Kepastian akan timbulnya hizbiyyah pada amal jama’i memerlukan adanya dalil syar’i atau hissi. Pada kenyataannya tidak ada di antara mereka yang sanggup mengemukakan dalil syar’i dalam hal ini. Sedangkan dalil hissi yaitu dalil dari kenyataan tidak ada pembuktian kepastian timbulnya hizbiyyah pada setiap amal jama’i.

Hizbiyyah adalah suatu hal pengikutan hawa nafsu dalam berpihak, hal ini bisa saja terjadi pada amal jama’i, pada kehidupan bermarga dan berkeluarga, bermasyarakat, bernegara, bermazhab, berkawan atau bersaudara dan lain-lainnya.

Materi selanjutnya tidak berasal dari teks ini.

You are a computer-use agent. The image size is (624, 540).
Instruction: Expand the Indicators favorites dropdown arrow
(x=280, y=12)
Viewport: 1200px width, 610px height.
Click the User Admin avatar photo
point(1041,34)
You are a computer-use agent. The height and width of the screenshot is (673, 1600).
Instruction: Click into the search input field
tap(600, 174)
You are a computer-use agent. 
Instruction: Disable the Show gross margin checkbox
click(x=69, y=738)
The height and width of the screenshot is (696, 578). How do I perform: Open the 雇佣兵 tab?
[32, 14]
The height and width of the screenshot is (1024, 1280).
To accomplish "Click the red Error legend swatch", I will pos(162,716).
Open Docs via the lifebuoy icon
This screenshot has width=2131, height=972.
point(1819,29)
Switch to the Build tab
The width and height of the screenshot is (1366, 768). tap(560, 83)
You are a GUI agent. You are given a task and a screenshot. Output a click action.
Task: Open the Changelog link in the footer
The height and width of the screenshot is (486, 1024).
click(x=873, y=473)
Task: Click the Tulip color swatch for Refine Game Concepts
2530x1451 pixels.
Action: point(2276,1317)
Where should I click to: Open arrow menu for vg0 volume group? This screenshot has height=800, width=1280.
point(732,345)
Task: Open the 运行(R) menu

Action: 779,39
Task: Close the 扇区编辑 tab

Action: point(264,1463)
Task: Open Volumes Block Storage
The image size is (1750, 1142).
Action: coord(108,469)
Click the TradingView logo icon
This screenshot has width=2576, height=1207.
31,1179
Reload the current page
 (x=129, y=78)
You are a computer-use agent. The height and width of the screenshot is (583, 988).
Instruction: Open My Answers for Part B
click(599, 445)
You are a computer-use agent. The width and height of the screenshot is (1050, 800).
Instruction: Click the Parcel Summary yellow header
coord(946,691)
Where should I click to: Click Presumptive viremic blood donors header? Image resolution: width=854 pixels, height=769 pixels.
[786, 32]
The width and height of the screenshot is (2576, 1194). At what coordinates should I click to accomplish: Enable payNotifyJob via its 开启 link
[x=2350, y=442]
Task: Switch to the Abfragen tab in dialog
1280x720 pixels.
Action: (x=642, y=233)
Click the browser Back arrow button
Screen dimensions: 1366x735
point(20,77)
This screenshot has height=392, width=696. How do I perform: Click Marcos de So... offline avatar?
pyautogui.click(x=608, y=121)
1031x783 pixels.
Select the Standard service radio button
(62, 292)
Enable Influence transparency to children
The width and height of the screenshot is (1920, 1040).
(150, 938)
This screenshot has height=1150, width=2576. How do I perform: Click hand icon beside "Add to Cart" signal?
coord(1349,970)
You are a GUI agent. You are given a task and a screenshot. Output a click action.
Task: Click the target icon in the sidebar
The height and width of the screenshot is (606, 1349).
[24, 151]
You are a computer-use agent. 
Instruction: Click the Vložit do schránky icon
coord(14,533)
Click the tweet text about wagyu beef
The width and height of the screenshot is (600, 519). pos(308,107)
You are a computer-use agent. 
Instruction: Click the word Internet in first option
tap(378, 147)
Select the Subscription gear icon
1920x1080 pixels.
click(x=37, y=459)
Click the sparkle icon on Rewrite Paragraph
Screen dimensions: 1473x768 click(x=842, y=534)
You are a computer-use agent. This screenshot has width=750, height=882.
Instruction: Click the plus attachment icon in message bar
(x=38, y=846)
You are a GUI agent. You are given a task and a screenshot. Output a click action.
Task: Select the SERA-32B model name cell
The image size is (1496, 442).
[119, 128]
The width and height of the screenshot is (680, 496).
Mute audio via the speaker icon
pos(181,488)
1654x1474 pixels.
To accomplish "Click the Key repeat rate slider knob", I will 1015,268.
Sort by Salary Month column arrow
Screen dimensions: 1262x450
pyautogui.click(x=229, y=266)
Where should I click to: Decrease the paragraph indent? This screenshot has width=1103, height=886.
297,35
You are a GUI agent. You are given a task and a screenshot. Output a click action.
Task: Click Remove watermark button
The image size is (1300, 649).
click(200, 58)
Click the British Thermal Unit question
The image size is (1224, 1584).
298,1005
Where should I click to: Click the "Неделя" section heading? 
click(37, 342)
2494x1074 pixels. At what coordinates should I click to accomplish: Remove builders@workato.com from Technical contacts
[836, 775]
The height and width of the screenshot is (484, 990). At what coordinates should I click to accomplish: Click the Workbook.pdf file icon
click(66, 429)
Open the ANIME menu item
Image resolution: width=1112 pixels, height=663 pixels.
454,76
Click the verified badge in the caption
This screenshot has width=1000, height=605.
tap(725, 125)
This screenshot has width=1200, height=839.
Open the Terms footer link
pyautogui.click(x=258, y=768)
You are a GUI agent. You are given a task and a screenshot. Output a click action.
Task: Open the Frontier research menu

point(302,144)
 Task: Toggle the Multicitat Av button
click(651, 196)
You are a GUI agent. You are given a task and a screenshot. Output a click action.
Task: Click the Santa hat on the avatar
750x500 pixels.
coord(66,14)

Tidak seharusnya kita meninggalkan semua tata kehidupan tersebut karena takut terkena hizbiyyah. Hizbiyyah adalah suatu kesalahan dan kesalahan adalah sekutu manusia. Setiap manusia akan salah. Tidak berarti demi menjauhi kesalahan kita harus berhenti menjadi manusia.

Di dalam setiap peribadatan bisa timbul riya’. Meninggalkan suatu peribadatan karena takut riya adalah suatu kesalahan yang fatal, seperti misalnya meninggalkan sholat jama’ah karena takut riya.2 Meninggalkan hizbiyyah adalah taklif dari Alloh Subhanahu wa Ta`ala dan Alloh Subhanahu wa Ta`ala tidak membebankan manusia lebih dari kemampuannya.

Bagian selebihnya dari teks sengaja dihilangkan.